Data provided:
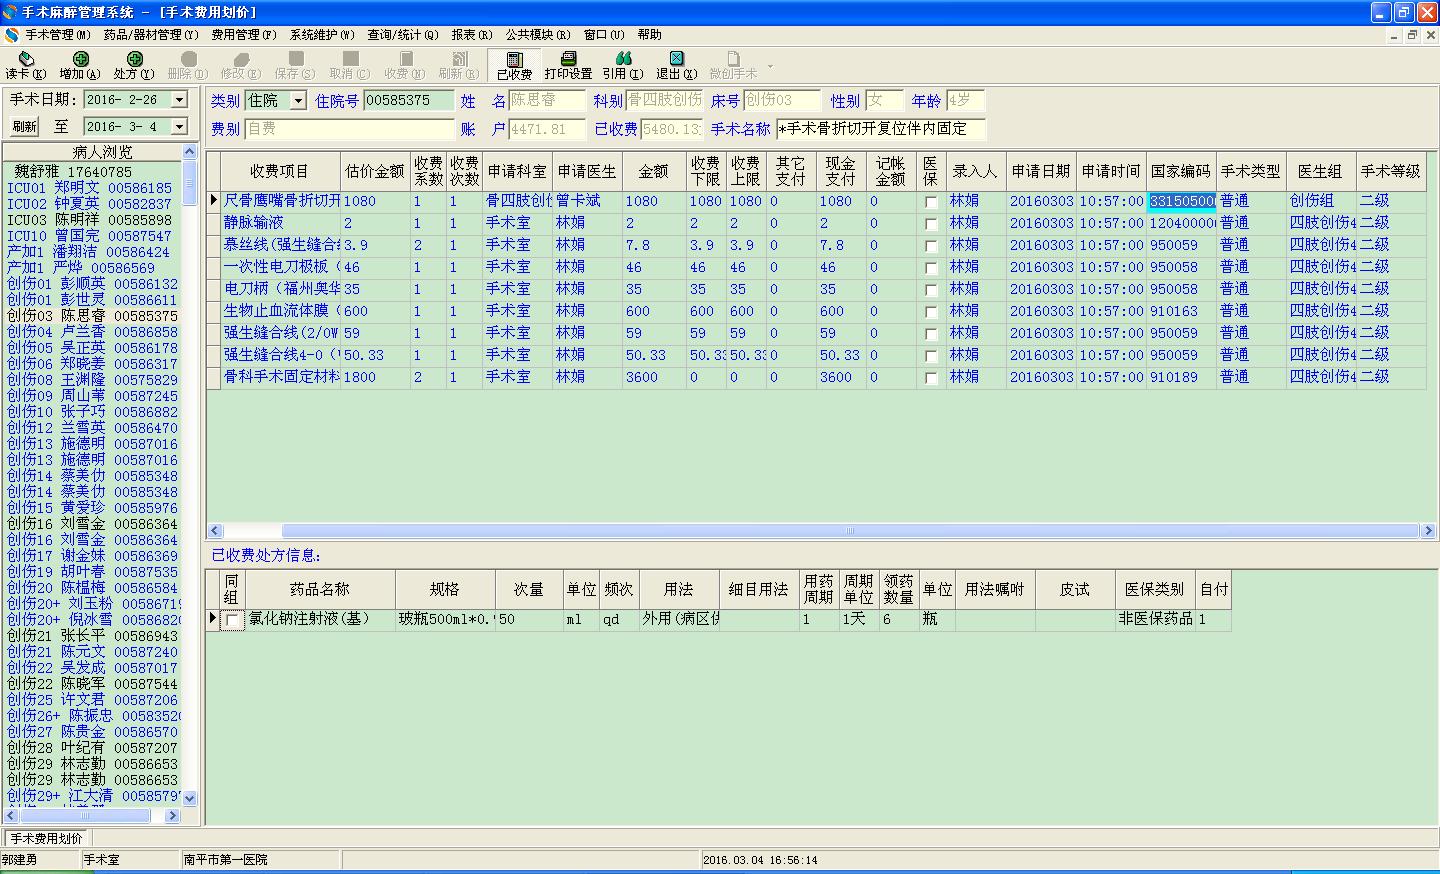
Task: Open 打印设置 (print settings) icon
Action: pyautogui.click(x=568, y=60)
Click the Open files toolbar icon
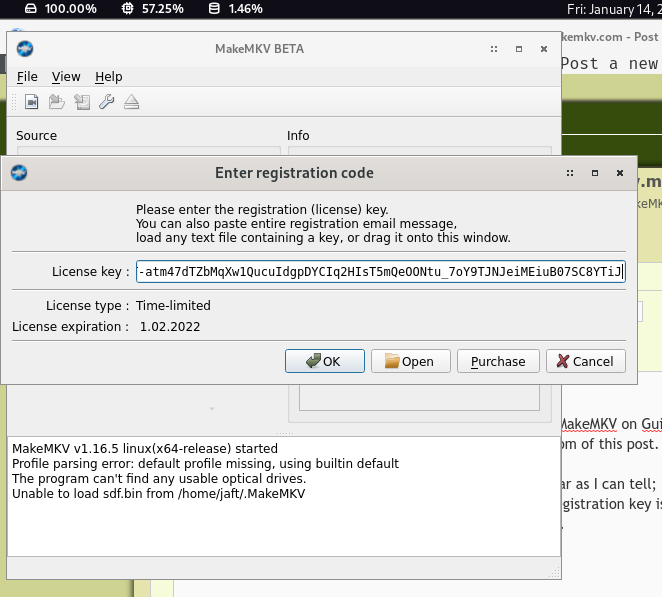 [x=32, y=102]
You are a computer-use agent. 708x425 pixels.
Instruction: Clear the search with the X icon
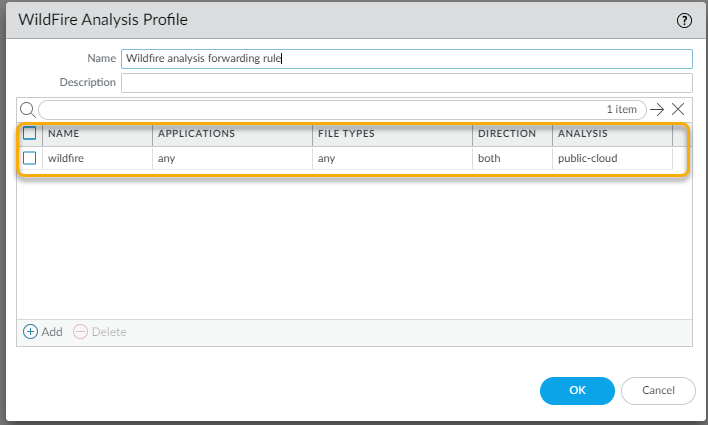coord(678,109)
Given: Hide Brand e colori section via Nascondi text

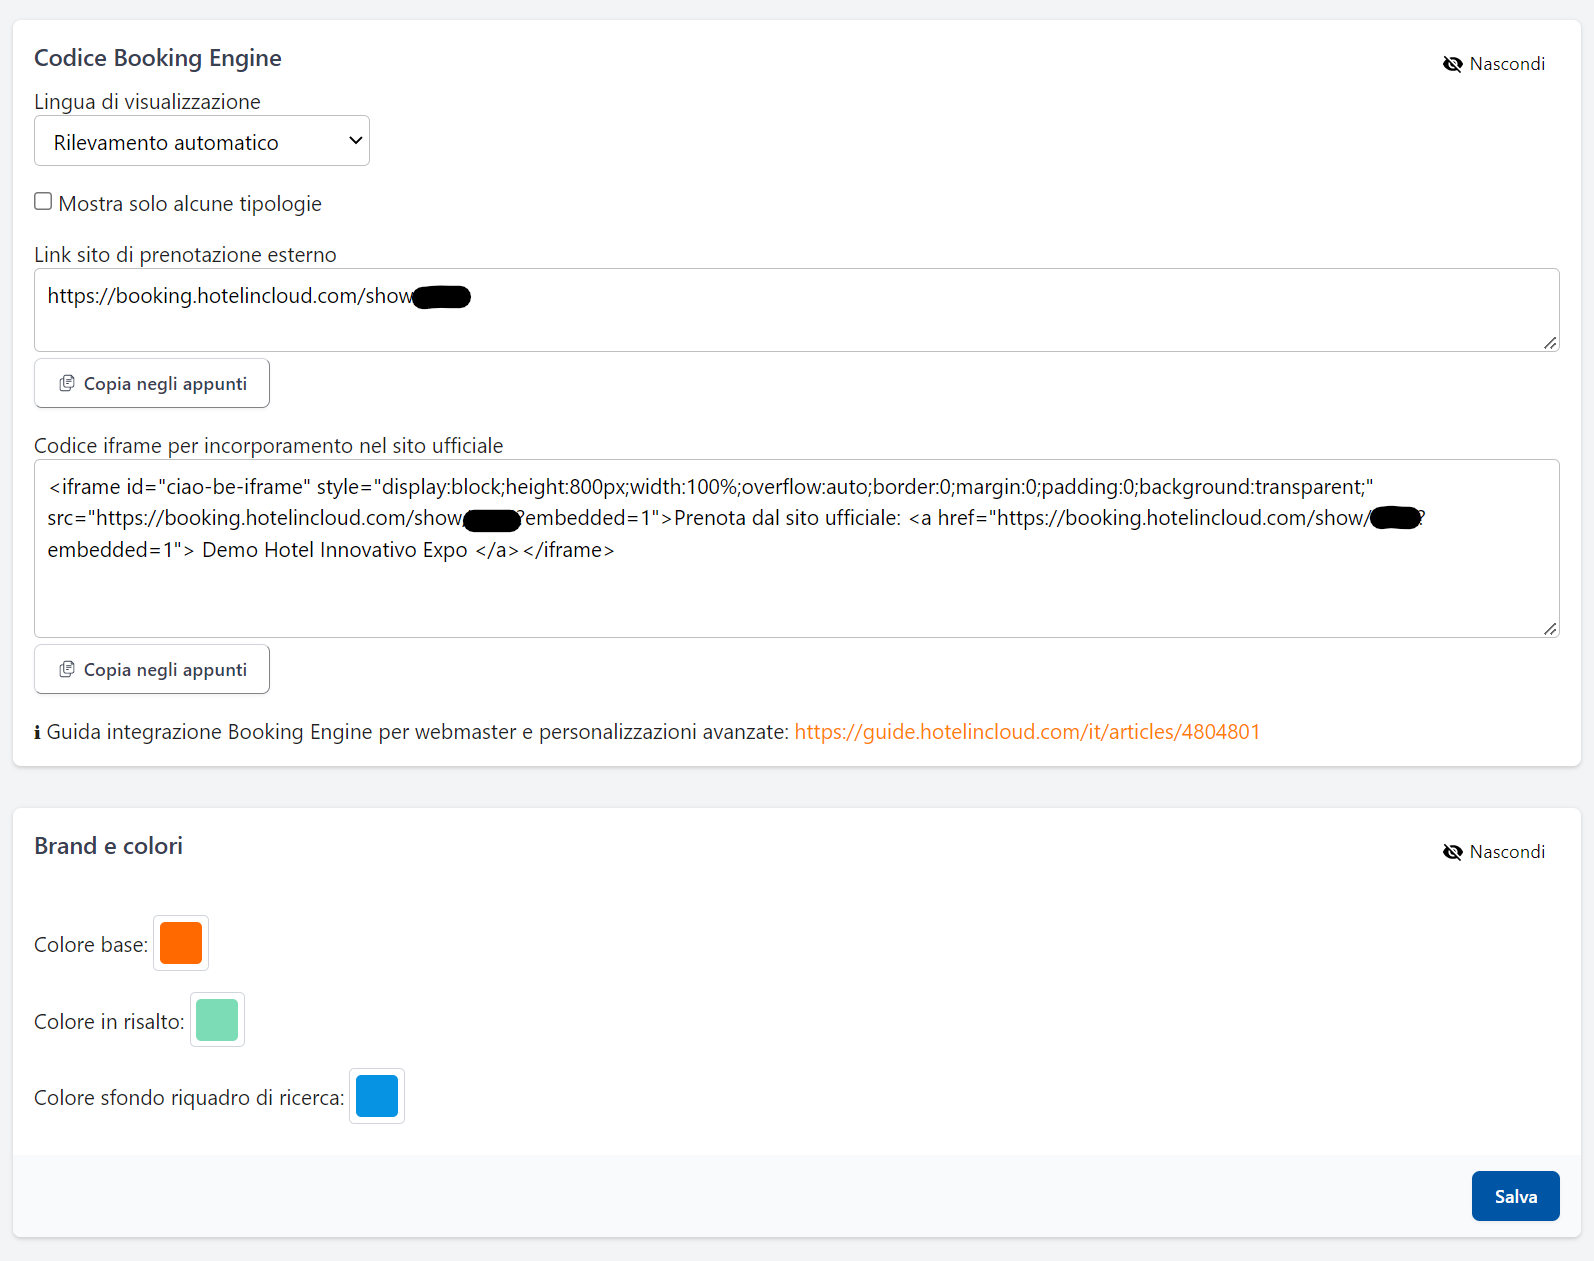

Work to be completed:
Please return exactly the lines from the one containing "Click the Open files toolbar icon" through the end of the material above, both ends included, but not the pictures.

Reply to the task:
Click the Open files toolbar icon
 [x=32, y=102]
You are a computer-use agent. 708x425 pixels.
Instruction: Clear the search with the X icon
coord(678,109)
Given: Hide Brand e colori section via Nascondi text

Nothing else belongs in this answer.